The changes largely targeted the amount of time Louisianans convicted of property and drug crimes spend in the state's sprawling prison system. By speeding up releases and cutting the length of new sentences for those offenses, Pew Charitable Trust analysts projected the state's prison population will decline by about 10 percent and the state could save roughly $262 million over the next decade.
Roughly $180 million of that savings is supposed to be put toward efforts to cut down on the rate that former prisoners commit new crimes.
Louisiana Corrections Secretary Jimmy LeBlanc called Kennedy's criticism "unfair" and said the senator "is clearly uninformed about this national bipartisan issue."
LeBlanc noted the task force which recommended the state's reforms studied the issue for two years and counted judges, a district attorney and a sheriff among its members.

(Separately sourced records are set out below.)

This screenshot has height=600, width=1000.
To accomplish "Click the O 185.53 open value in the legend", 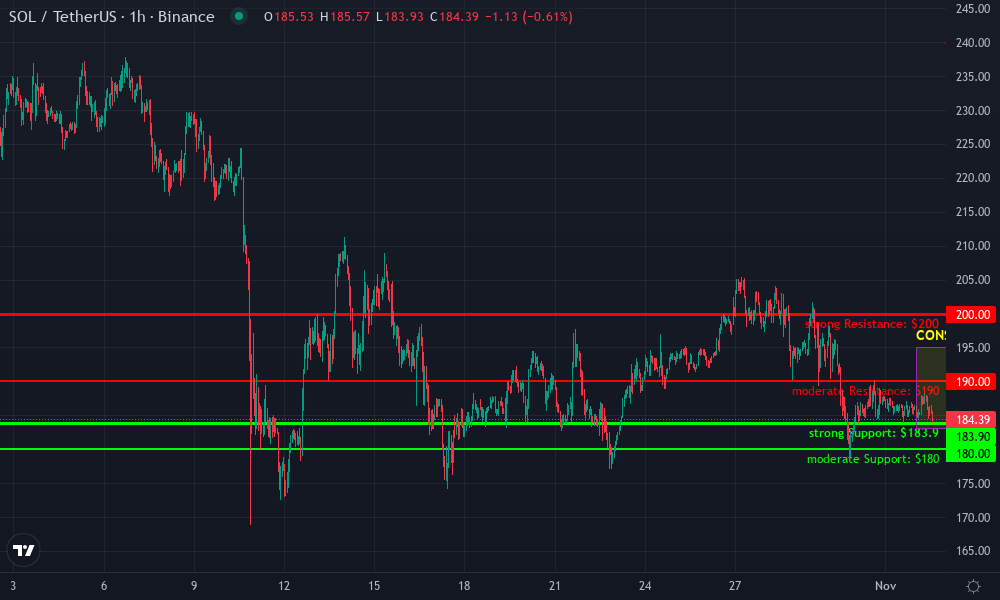I will [x=289, y=16].
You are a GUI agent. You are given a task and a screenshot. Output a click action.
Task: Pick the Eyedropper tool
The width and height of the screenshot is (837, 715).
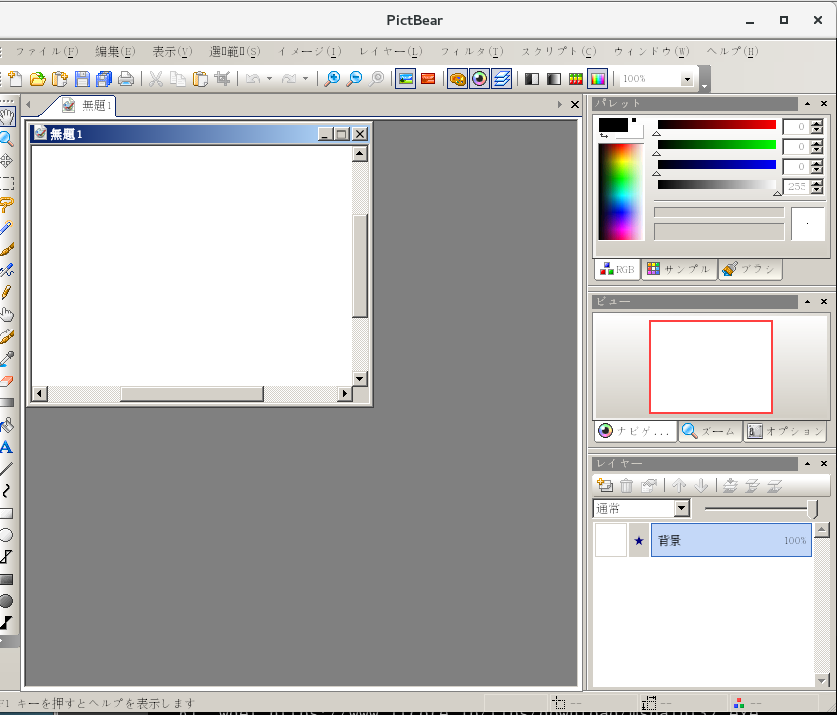point(6,358)
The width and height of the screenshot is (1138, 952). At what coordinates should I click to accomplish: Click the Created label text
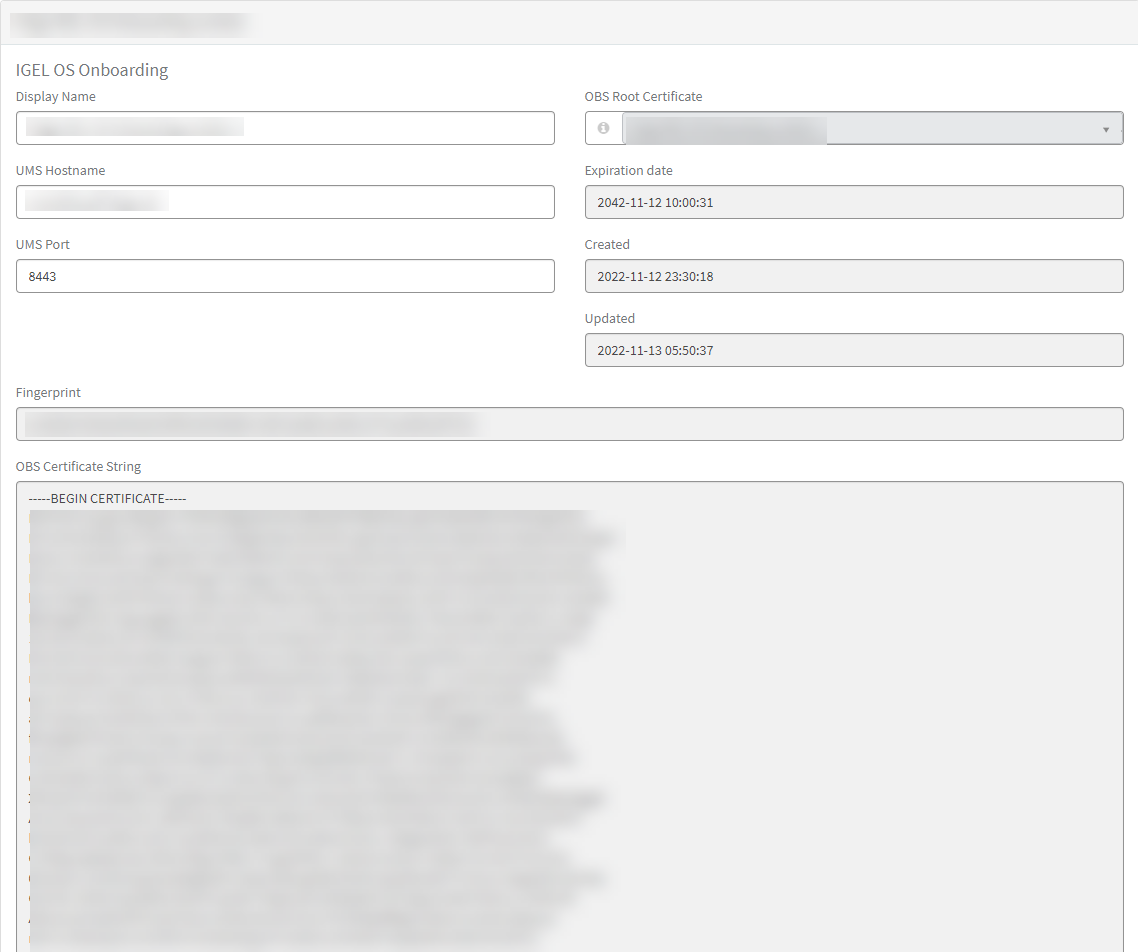607,245

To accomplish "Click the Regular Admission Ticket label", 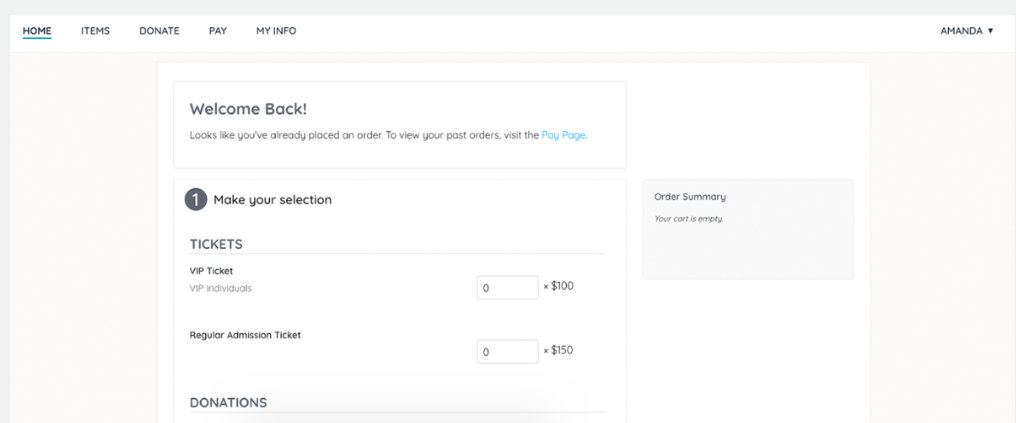I will click(x=245, y=335).

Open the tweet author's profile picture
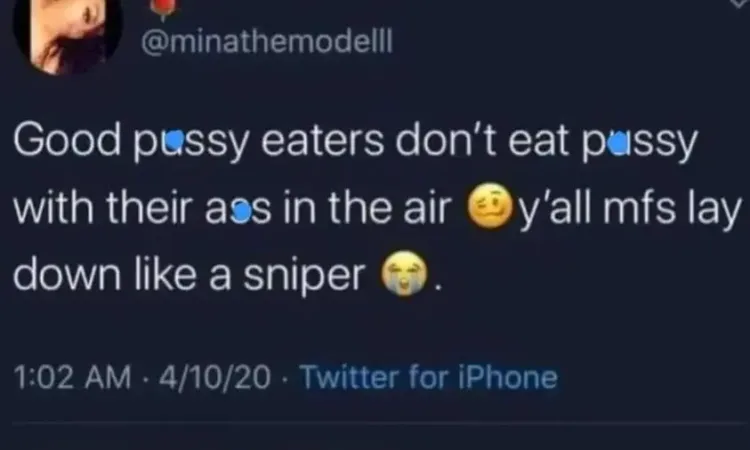(67, 31)
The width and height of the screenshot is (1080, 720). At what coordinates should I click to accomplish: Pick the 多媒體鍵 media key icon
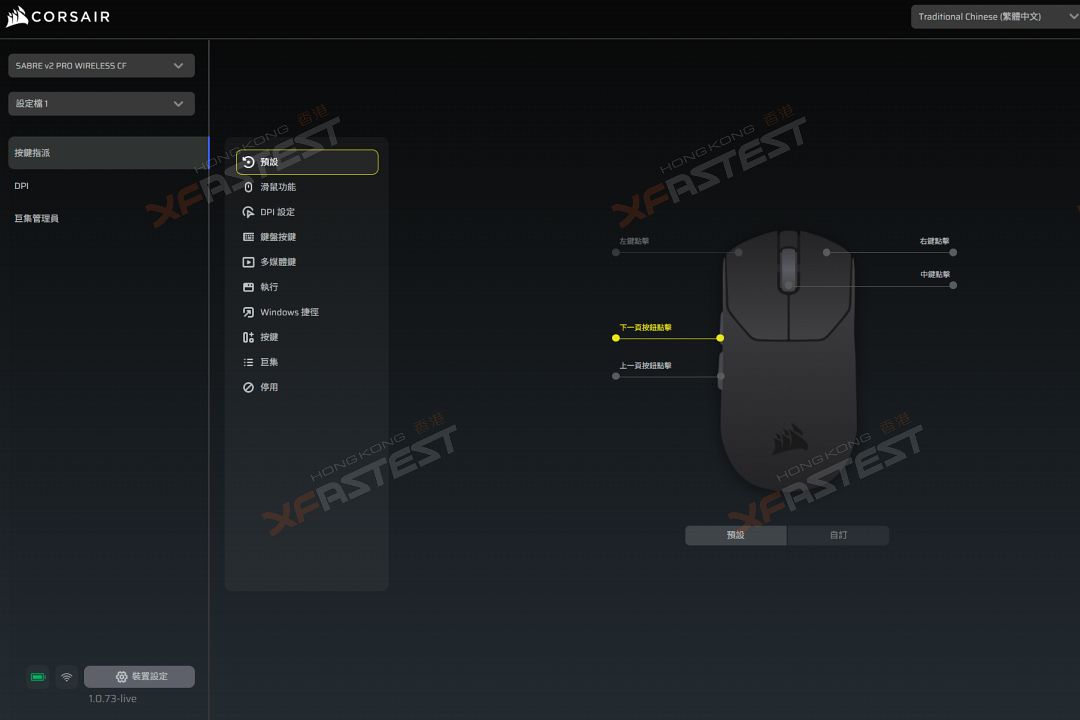(x=249, y=262)
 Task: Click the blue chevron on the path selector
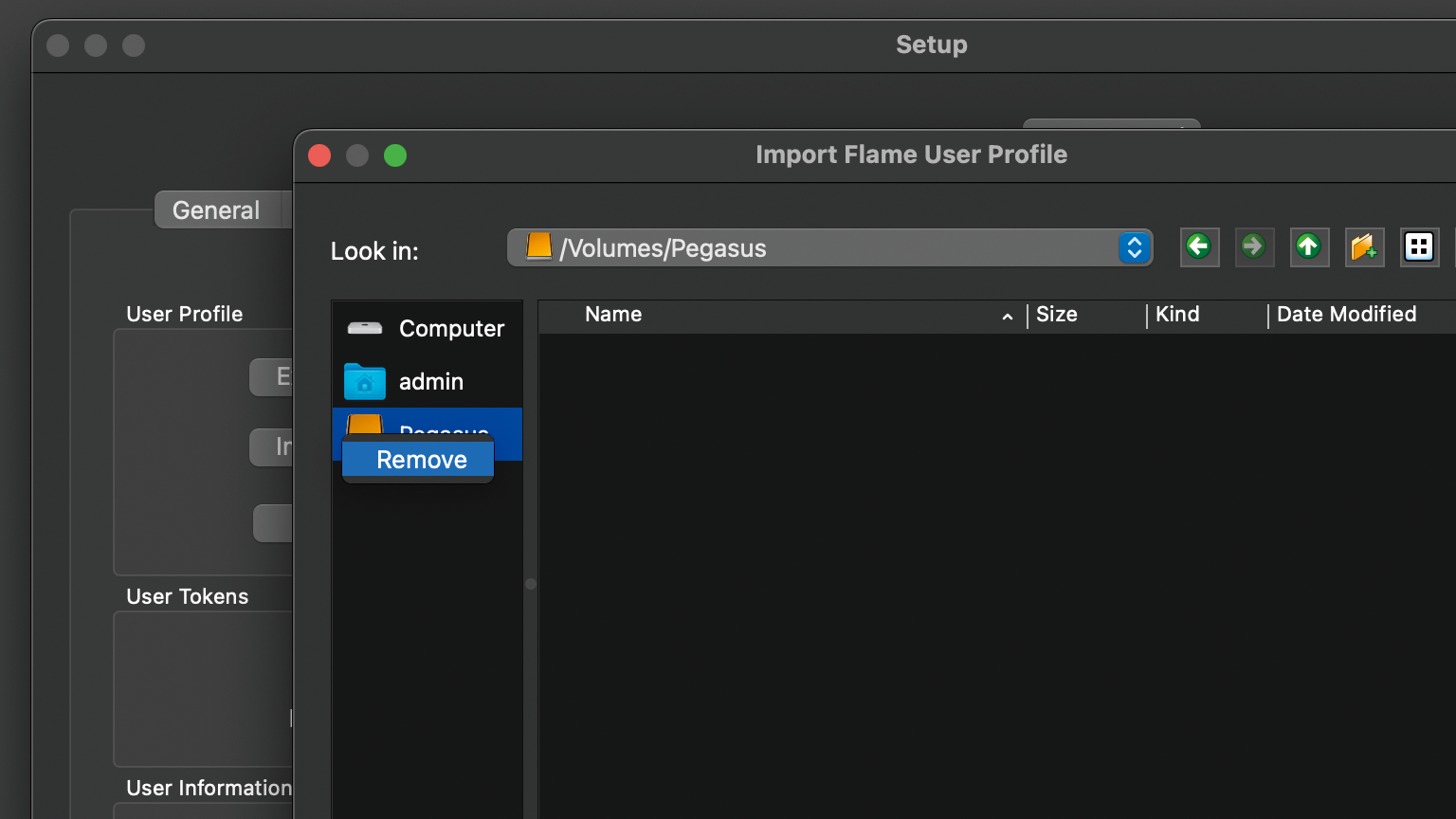(x=1134, y=248)
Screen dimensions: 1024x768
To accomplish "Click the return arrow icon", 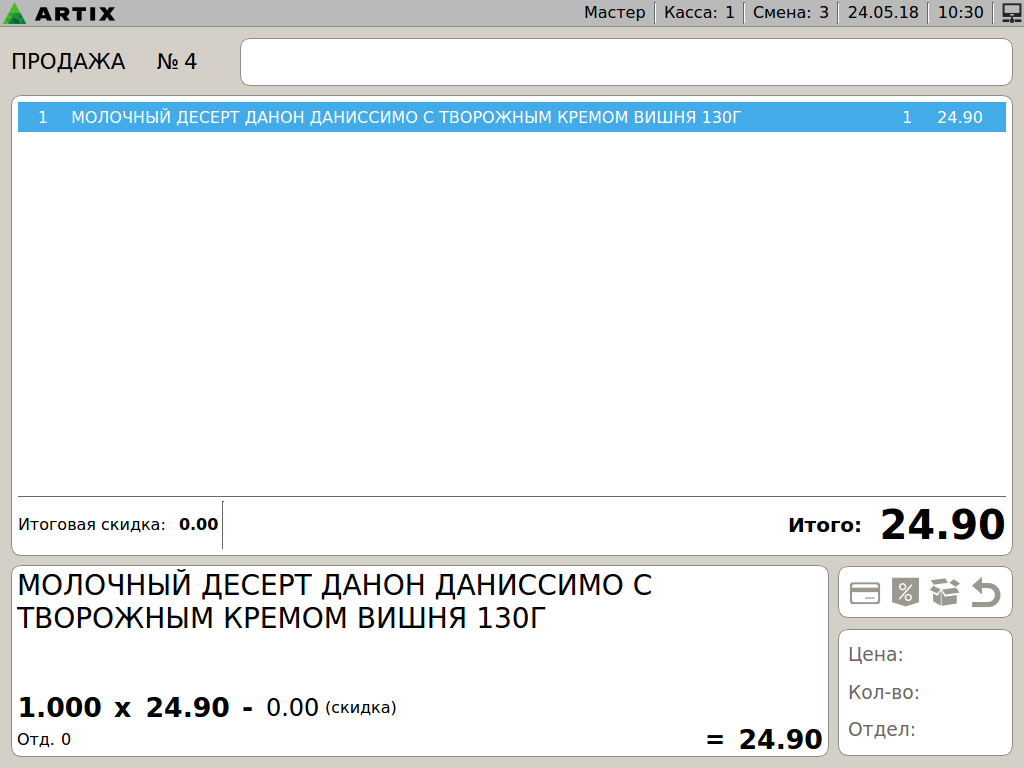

"These meetings were open to the public and Sen. Kennedy never attended a single meeting to share his opinion," LeBlanc said. "Louisiana could no longer afford to sit back and watch crime rise, and continue to be the incarceration capital of the world. What we have done in the past was not working."
Edwards, who's been the target of frequent attacks by Kennedy since the former state treasurer arrived in Washington, accused Kennedy of grandstanding and bending the truth in his Thursday comments.
"As is typically the case with (Kennedy's) criticisms, they are rooted in political posturing and can rarely be substantiated," Edwards wrote the committee. "In Louisiana, our coalition worked too hard to have its efforts undermined in this manner."
For his part, Kennedy ripped the Department of Corrections, pointing to several well-publicized scandals involving wardens and deputy wardens at state prisons, as well as an ongoing FBI investigation into former Louisiana State Police Col. Mike Edmonson's leadership of that agency, which also falls under LeBlanc.
"If the governor wants to spend his time productively, rather than writing letters, I would very respectfully suggest to him that he clean up his Department of Corrections," Kennedy said.
The federal bill Kennedy opposed advanced out of the committee on a bipartisan vote, 16 to 5. It would give federal judges more leeway in sentencing those convicted of federal drug offenses — and allow just over 3,000 people currently serving time in federal prison for those crimes to ask a judge to shorten their terms.
The effort, led by Republican Judiciary Chairman Chuck Grassley of Iowa, faces an uncertain future in the U.S. Senate after U.S. Attorney General Jeff Sessions publicly attacked it earlier this week.
Grassley took personal offense at the opposition from Sessions, a former U.S. senator from Alabama. If Sessions wanted input in the bill, Grassley said Thursday, he should've remained in the U.S. Senate.
Grassley also noted he's defended Sessions — a controversial pick to lead the U.S. Justice Department by President Donald Trump — on a number of occasions.
"This is not something you should do to a friend," Grassley said Thursday.